- _WHAT YOU NEED TO DO_
From the records below, transcribe exactly the lines that begin at the line with "This screenshot has width=1212, height=596." and end at the line with "Select the Square", both included.

- _GIVEN RECORDS_
-*-*-
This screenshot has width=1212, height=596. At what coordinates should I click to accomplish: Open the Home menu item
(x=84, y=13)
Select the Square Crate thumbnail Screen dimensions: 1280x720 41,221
-*-*-
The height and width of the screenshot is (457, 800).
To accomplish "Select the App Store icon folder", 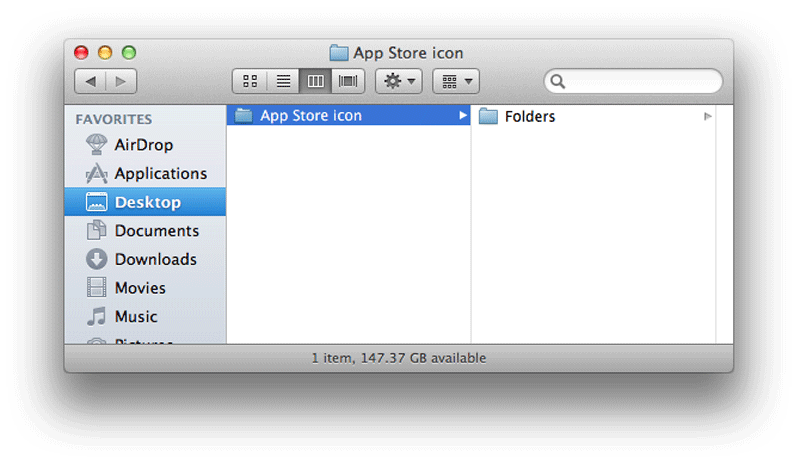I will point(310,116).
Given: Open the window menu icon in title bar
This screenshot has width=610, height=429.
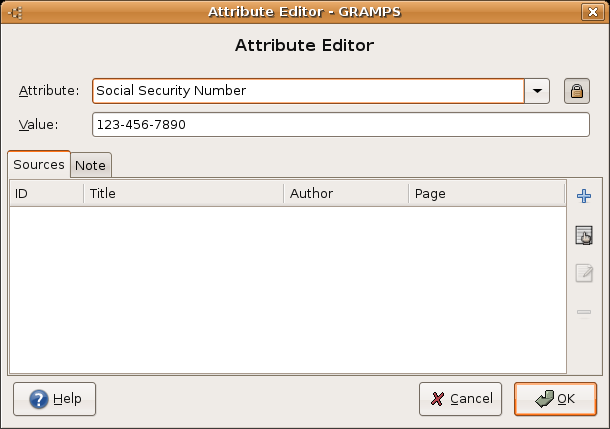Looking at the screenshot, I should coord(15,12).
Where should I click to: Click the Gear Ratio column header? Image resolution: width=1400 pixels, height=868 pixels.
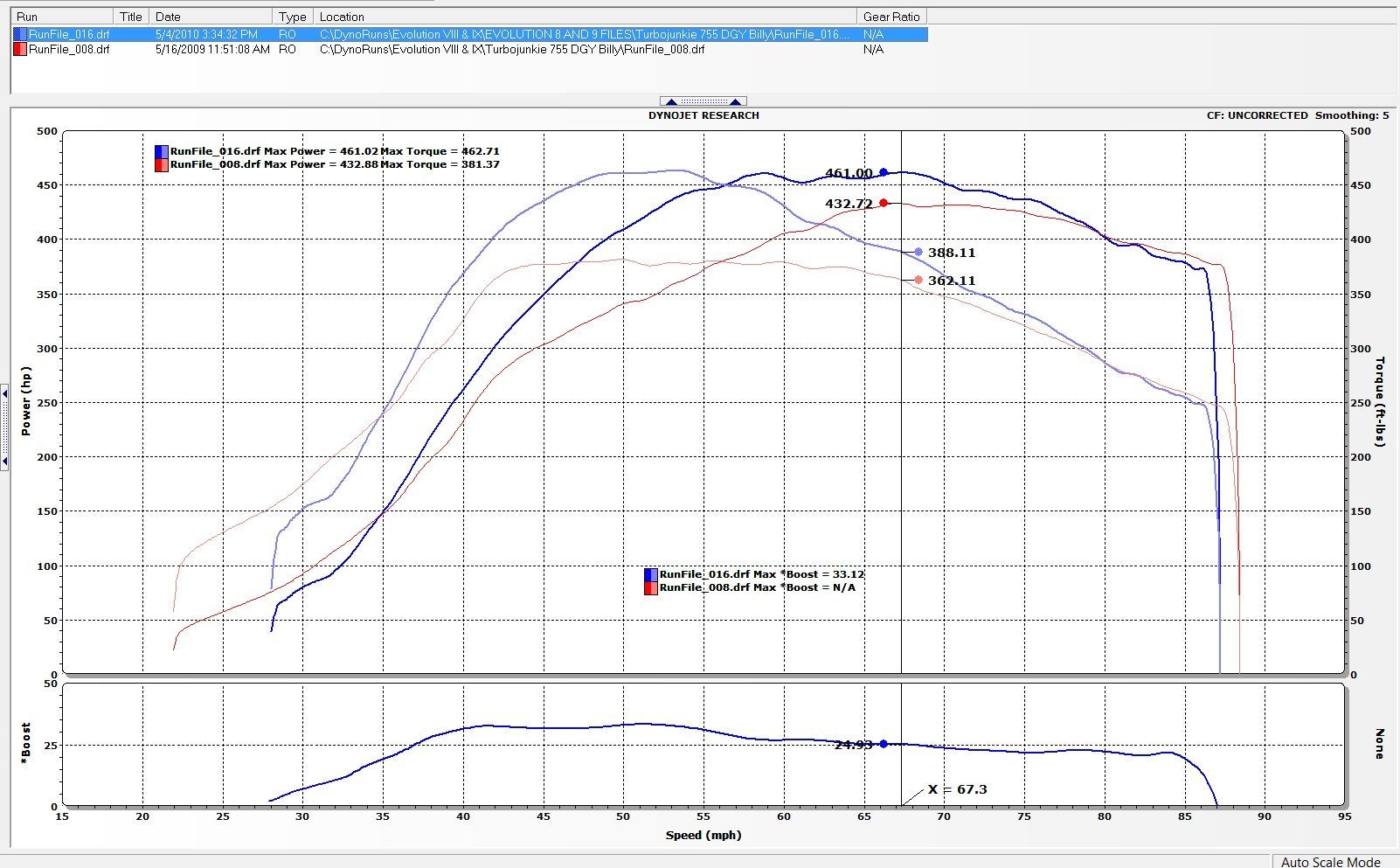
-*-*-
- _WRITTEN ANSWER_
This screenshot has width=1212, height=596. At what coordinates should I click to accomplish: Open the Home menu item
(x=84, y=13)
Select the Square Crate thumbnail Screen dimensions: 1280x720 41,221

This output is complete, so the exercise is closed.